Essay
The Relevance of the Common Law to the New Zealand Legal System
The legal system of New Zealand comprises legal principles obtained from the English 'common law', legislation or precedent which comes from the amassed and compiled court decisions or resolutions. Constitutional guidelines which are embedded in the common law involve specific civil rights, like the right to freedom of expression, including the Governor-General's specific powers and the majority rule in the parliament system (Gearey, Morrison, & Jago, 2013). Similar to England, the rule of parliamentary sovereignty is firmly institutionalized and Parliament in consequence has the authority to overrule or veto, or more generally amend, certain common law rulings established by the courts. In effect, just like in almost all common law legal systems, there is a fairly definite distinction between the lawmaking tasks and actions of the Parliament and of the courts (Miller, 2014). Parliament generally abstains from getting involved in the customary common law domains of equity, tort, contract and others apart from when amendment of the law is thought to be needed.
The focus of the Parliament is generally placed on those facets of the law that are of customary political, economic, or social value. The courts should apparently exercise, interpret, and represent the law ratified by Parliament. And, as regards conflict between the two branches of government it is most probable to happen if the courts are believed to have represented the law in contrast to the objectives of the Parliament, or in effect the purposes of the government (Gearey et al., 2013). Nevertheless, the New Zealand legal system has began to create and establish its own case law and precept which, even though the same as the English law, deviates in several major regards. The evolution of New Zealand case law has been greatly shaped by resolutions from higher courts in Canada, Australia, England, and other common law countries (Rudman, 2013; Gearey et al., 2013).
One example of a common law applied in New Zealand is the contract law. Contracts assign property rights, rewards, and responsibilities among those involved in the contract. Only a handful of major aspects can be expected in a contract paper, and contract disputes usually take place over reversed situations, as well in instances of intentional infringement (Rudman, 2013). Disputes are resolved in different ways, such as through court hearing, arbitration, and negotiation. During a settlement proceeding the courts read and analyze the contracts, and could insert terminologies into the contract so as to scale down inconclusiveness (Todd, Burrows, & Finn, 2011). According to Todd and colleagues (2011), the courts in New Zealand extensively exercise the common law model of contract disputes, yet numerous decisions of the Parliament had reduced the power of the common law.
For specific economic areas, like labor or employment, the law is particularly customary. Any person involved in an employment contract could submit a request to the Employment Relations Authority for a disagreement over certain issues in the contract to be tried. The Authority deals with both grievances and disputes similarly (Rudman, 2013). Another option for a party or an individual who wants to file a dispute is to apply for arbitration support from the Ministry of Business, Innovation and Employment (Rudman, 2013). This could be a logical action, because the Authority is needed to guide or help the parties apply for arbitration support.

## SUPPLIED DATA
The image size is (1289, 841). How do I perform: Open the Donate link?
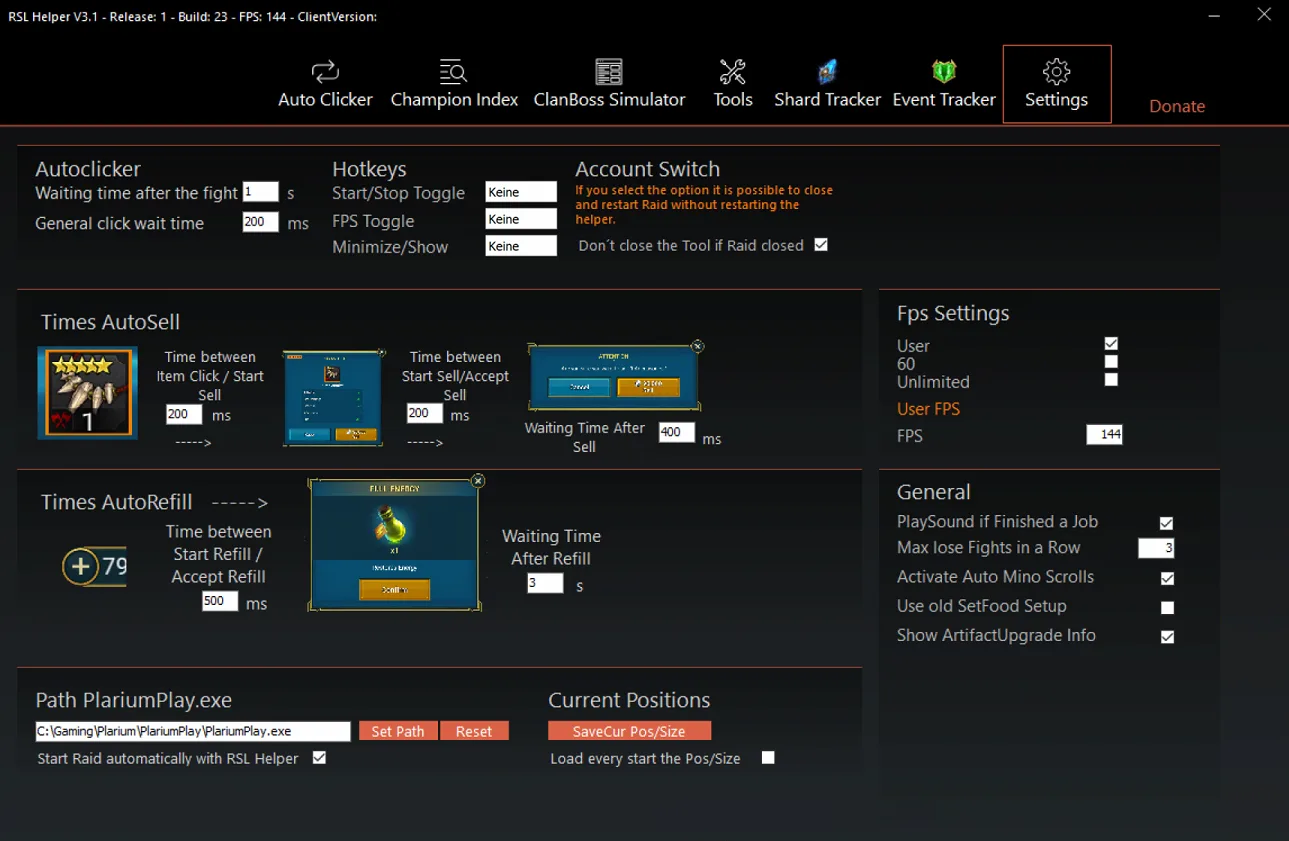(x=1177, y=106)
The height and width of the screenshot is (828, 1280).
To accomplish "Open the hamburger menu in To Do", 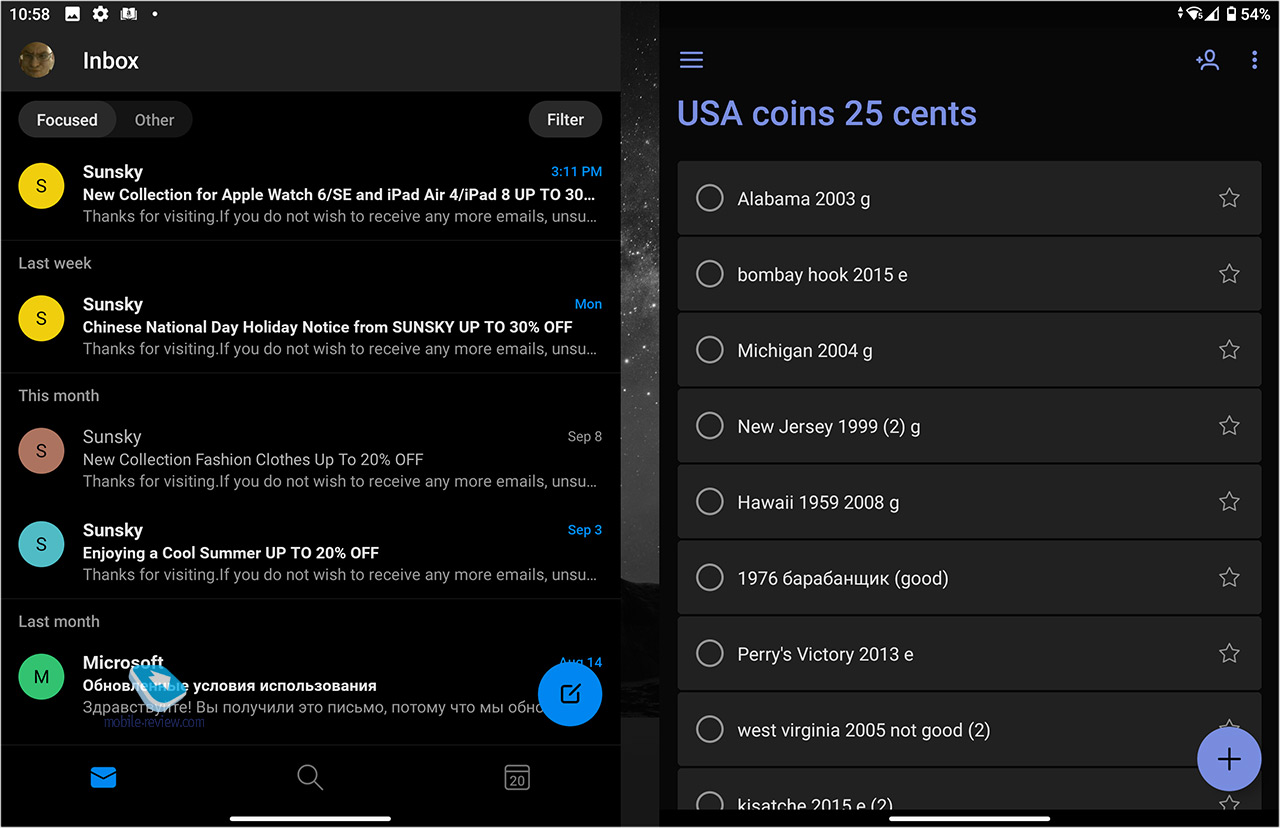I will (x=691, y=60).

## SET EXERCISE 1
Name the countries whose higher courts, according to the essay on the common law in New Zealand, have shaped the evolution of New Zealand case law.
## SET EXERCISE 2
According to the essay on the common law in New Zealand, to which body may a person involved in an employment contract submit a request to have a disagreement over the contract tried?

## WRITTEN REPLY 1
Canada, Australia, and England

## WRITTEN REPLY 2
The Employment Relations Authority.